Imagine an athlete preparing for a race. He goes through his stretch routine, girds his mind for the task at hand, and lines up on the track ready to bolt. His body is fully in sync. His legs know precisely when, where, and how fast to move in order to create proper forward momentum. His arms know the exact rhythm and angle to pump in order to allow the legs to fulfill their function. His lungs know how much air to suck in and at which intervals in order to sustain the duress on his body. His core maintains the unity of all these functions as each individual muscle and body system orchestrates their task with respect to the rest of the body.

Now imagine that same athlete. The pistol fires and his mind tells his body to execute the well-rehearsed plan. The legs, however, want to do something else. In fact, both legs decide to do something entirely different. Similarly his arms, and his lungs, and each vital part of the body disregards the other and does only what it desires to do. That athlete is no longer a competitor in that race; more so, that athlete will hardly function as a capable person altogether. (1 Corinthians 12: 12-31)

Communication is both the crutch and springboard for a family, for any relationship, and especially for the church. If conflict arises within the family, with people in your life, or sadly in the church, it is likely a result of poor communication. It’s important to draw a line in this thinking; it’s important to understand the difference in dissonance resulting from communication and dissonance resulting because of communication. The former is a result of the message while the latter is a result of the delivery. We should be careful with both; understanding the message is from Jesus (the word) and the delivery is as Jesus. Our job is not to control the message (as Christ is the head) but to have mastery over its delivery.

Communication is literally the “the meeting of meanings.”

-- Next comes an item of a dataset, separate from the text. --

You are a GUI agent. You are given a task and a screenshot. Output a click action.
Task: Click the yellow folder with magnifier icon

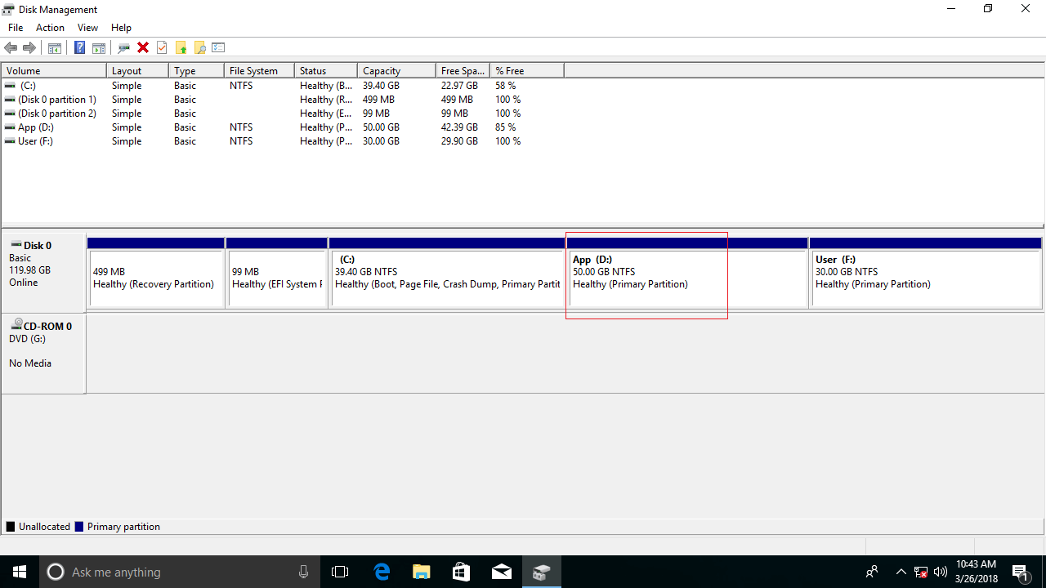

It is a life-long skill and journey that we have to work at. It is the struggle of understanding each other and learning to understand each other. It’s not just simply words either. No, that would be far too easy. In fact, studies have shown that only 8-10% of communication is words while 60-70% is tone of voice and body language.

Whenever you and me are a ‘we’ there is the inevitability of a meeting of meanings. Because we are people; sometimes we don’t listen well; sometimes we don’t communicate our feelings well. Sometimes we don’t know how to express ourselves, to convey the feelings that really matter. Sometimes we don’t know how to get close to open up and communicate the feelings that get us connected and unite us. Because, frankly, that can be scary.

We have to overcome that. Ephesians is the book of the church. It is our guide to communication and unity and strength. Ephesians 4:15-16 is about how the church works. It describes evidence of maturity. Immature people get carried by false doctrine and by the ‘stuffs’ and ‘things’ of this world. But maturity is speaking the truth in love. Speaking truth is easy and speaking love is easy. Doing both is extremely difficult. Communication is trusting. Do you trust in the Lord with all your heart, soul, mind, and strength? (Mark 12:30). Do you trust your brothers and sisters? Do you know them scary deep? Do they know you scary deep? Let us be a family; let us love as one, trust as one, and communicate as one.